From 51118ce121385c3b1a88ad66b1884d060dfe7a49 Mon Sep 17 00:00:00 2001
From: Jun-te Kim <juntekim@googlemail.com>
Date: Tue, 23 Jun 2026 18:07:10 +0000
Subject: [PATCH] solar + more logs

---
 applications/modelling_e2e/handler.py | 62 +++++++++++++++++++++------
 scripts/query_failed_modelling_e2e.py | 46 ++++++++++++++------
 scripts/trigger_modelling_e2e_sqs.py  | 29 +++++++++----
 3 files changed, 104 insertions(+), 33 deletions(-)

diff --git a/applications/modelling_e2e/handler.py b/applications/modelling_e2e/handler.py
index 3faf09f7..d1f454f4 100644
--- a/applications/modelling_e2e/handler.py
+++ b/applications/modelling_e2e/handler.py
@@ -25,6 +25,7 @@ from __future__ import annotations
 
 import dataclasses
 import io
+import json
 import os
 from collections.abc import Callable
 from typing import Any, Optional, cast
@@ -82,6 +83,7 @@ from repositories.property.property_overrides_postgres_reader import (
 from repositories.scenario.scenario_postgres_repository import (
     ScenarioPostgresRepository,
 )
+from repositories.solar.solar_postgres_repository import SolarPostgresRepository
 from utilities.aws_lambda.task_handler import task_handler
 from utilities.logger import setup_logger
 
@@ -235,8 +237,9 @@ def handler(body: dict[str, Any], context: Any) -> Optional[dict[str, Any]]:
     try:
         scenario = ScenarioPostgresRepository(read_session).get_many([scenario_id])[0]
         products = catalogue_with_off_catalogue_overrides(read_session)
+        solar_reader = SolarPostgresRepository(read_session)
 
-        errors: list[int] = []
+        failures: list[dict[str, Any]] = []
 
         for property_id in property_ids:
             try:
@@ -300,9 +303,18 @@ def handler(body: dict[str, Any], context: Any) -> Optional[dict[str, Any]]:
                         landlord_overrides=overrides,
                     ).effective_epc
 
-                solar_insights: Optional[dict[str, Any]] = (
-                    None if no_solar else _solar_insights_for(solar_client, spatial)
-                )
+                # Read-before-fetch: the Google Solar call is paid, so skip it
+                # when this UPRN's insights are already persisted.
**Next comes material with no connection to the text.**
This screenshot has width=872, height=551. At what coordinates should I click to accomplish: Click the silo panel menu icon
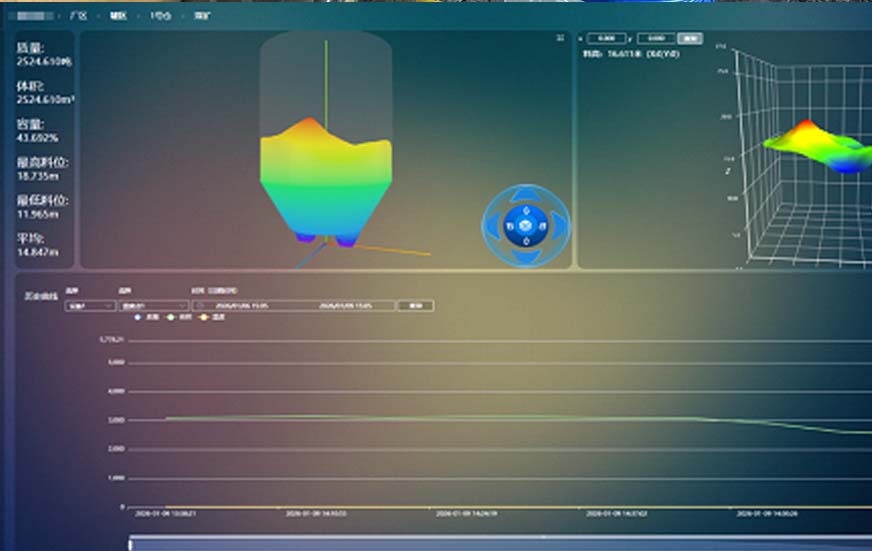click(x=560, y=38)
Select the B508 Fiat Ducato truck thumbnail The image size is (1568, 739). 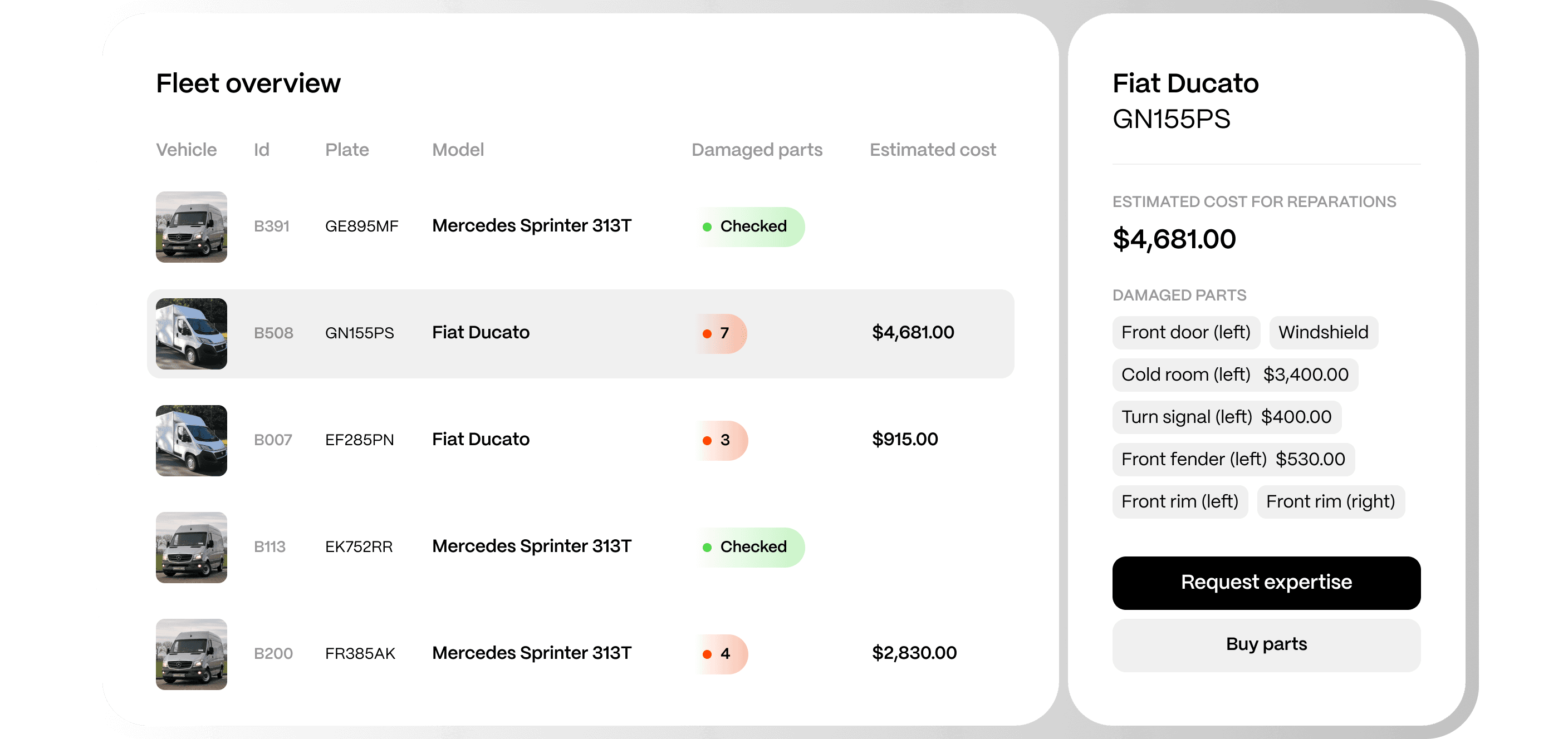click(x=191, y=334)
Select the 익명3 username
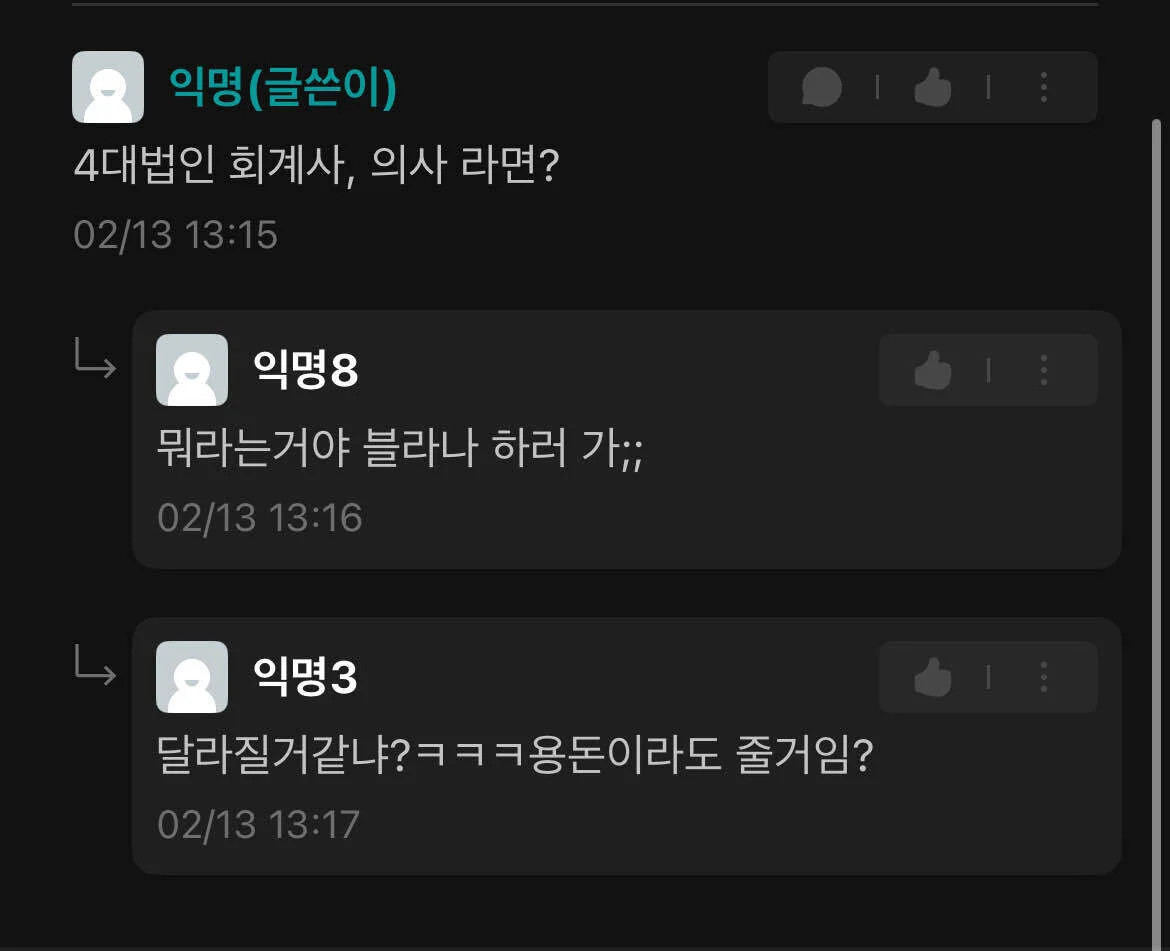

Only a cache
+                # miss hits Google — re-runs cost nothing for solar.
+                solar_insights: Optional[dict[str, Any]]
+                solar_was_fetched = False
+                if no_solar:
+                    solar_insights = None
+                else:
+                    solar_insights = solar_reader.get(uprn)
+                    if solar_insights is None:
+                        solar_insights = _solar_insights_for(solar_client, spatial)
+                        solar_was_fetched = solar_insights is not None
 
                 # All Measure Types are considered: the off-catalogue overlay
                 # (catalogue_with_off_catalogue_overrides) prices the measures the
@@ -339,7 +351,8 @@ def handler(body: dict[str, Any], context: Any) -> Optional[dict[str, Any]]:
                     if spatial is not None:
                         uow.spatial.save(uprn, spatial)
                     if (
-                        solar_insights is not None
+                        solar_was_fetched
+                        and solar_insights is not None
                         and spatial is not None
                         and spatial.coordinates is not None
                     ):
@@ -364,10 +377,18 @@ def handler(body: dict[str, Any], context: Any) -> Optional[dict[str, Any]]:
 
             except Exception as error:  # noqa: BLE001
                 logger.error(
-                    f"property={property_id}: {type(error).__name__}: {error}",
+                    f"property={property_id} uprn={uprns.get(property_id)}: "
+                    f"{type(error).__name__}: {error}",
                     exc_info=True,
                 )
-                errors.append(property_id)
+                failures.append(
+                    {
+                        "property_id": property_id,
+                        "uprn": uprns.get(property_id),
+                        "error_type": type(error).__name__,
+                        "error": str(error),
+                    }
+                )
 
         # Cohort certs the mapper could not consume were skipped (not aborted on)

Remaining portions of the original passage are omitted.